讃岐うどん店「丸亀製麺」を運営するうどんチェーン最大手のトリドールはオランダの外食大手を10億円超で買収する。

ウォク・トゥ・ウオーク・フランチャイズ(アムステルダム市)の第三者割当増資を引き受け、全株式の6割超を7月に取得する。

ウォク社のファストフード店を2020年3月期までに欧米などに計500店開き、国内の丸亀製麺に依存する利益体質の改善をめざす。
ウォク社は5種の揚げ麺、21種の具材、8種のソースを自由に選び、注文後にいためるアジア風のファストフード店「ウォク・トゥ・ウオーク」をフランチャイズチェーン(FC)で70店展開する。

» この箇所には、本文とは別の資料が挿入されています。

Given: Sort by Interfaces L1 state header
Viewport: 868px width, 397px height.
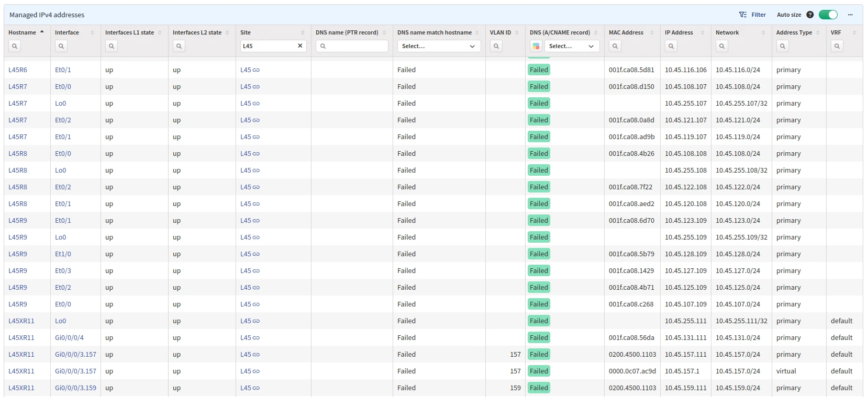Looking at the screenshot, I should pyautogui.click(x=129, y=32).
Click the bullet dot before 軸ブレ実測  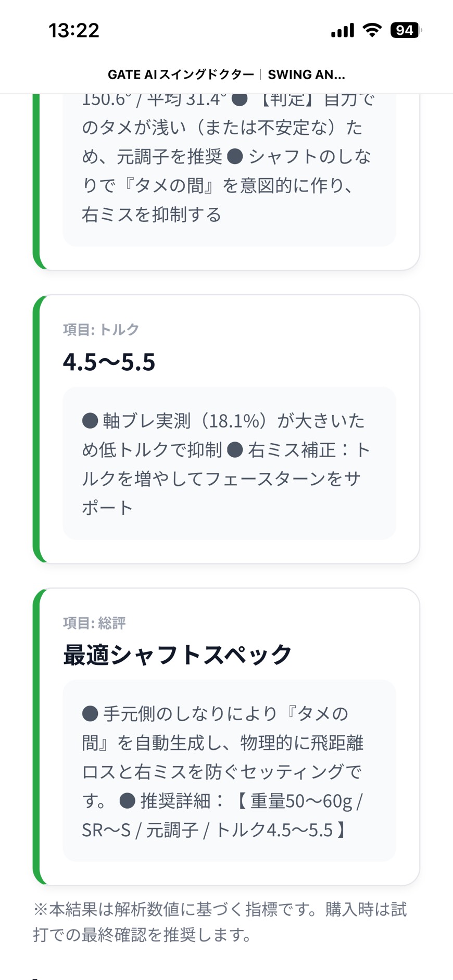(90, 421)
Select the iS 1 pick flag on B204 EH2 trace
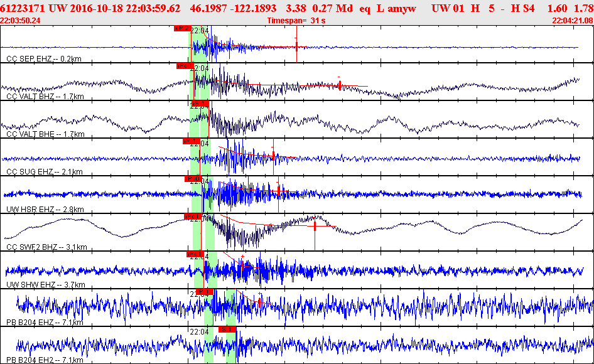The image size is (594, 364). coord(227,329)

欧米や中東など計16カ国に進出。全店で持ち帰りができ、客単価は1000円と丸亀製麺の2倍だ。

ウォク社の買収でトリドールの進出国は26カ国・地域へと倍増する。トリドールのノウハウを生かし、直営やFCでウォク・トゥ・ウオークの出店を加速する。同店を20年3月期まで欧米や中東に年間で平均90店ペースで開く目標だ。

トリドールは丸亀製麺などを国内850店、海外で100店運営する。国内での出店は飽和状態に近づきつつあるが、海外は12年3月期から年平均25店のペースで出店を加速している。

15年3月期末に150億円と過去最大だった現預金などの手元資金を海外での成長投資に振り向け、営業利益の9割超を国内の丸亀製麺に依存する収益構造を改める。